Written request
Copy the records below word for word, from the start through the line that contains "Looking at the screenshot, I should click(54, 369).".
== Provided material ==
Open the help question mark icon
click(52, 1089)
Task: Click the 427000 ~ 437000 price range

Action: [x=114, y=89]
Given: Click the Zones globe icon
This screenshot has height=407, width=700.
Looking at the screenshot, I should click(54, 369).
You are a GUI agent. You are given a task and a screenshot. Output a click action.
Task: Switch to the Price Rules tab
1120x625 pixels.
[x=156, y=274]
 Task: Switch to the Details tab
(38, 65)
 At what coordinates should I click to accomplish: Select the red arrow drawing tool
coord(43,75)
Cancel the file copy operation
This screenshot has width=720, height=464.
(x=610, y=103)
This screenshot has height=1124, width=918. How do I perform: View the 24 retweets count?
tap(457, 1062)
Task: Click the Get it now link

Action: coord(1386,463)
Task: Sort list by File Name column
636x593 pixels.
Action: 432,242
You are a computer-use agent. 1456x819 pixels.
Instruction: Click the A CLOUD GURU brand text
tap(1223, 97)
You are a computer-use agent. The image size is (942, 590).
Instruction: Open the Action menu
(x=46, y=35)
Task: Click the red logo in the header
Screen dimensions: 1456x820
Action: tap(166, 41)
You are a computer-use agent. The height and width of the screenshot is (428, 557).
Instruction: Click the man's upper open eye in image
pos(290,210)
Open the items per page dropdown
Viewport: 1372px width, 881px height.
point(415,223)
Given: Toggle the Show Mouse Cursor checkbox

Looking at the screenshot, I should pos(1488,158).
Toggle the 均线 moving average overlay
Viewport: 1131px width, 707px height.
===
Solution to the problem
Open the help question mark icon
click(52, 1089)
Task: Click the 427000 ~ 437000 price range

Action: [x=114, y=89]
Given: Click the Zones globe icon
This screenshot has height=407, width=700.
Looking at the screenshot, I should click(54, 369).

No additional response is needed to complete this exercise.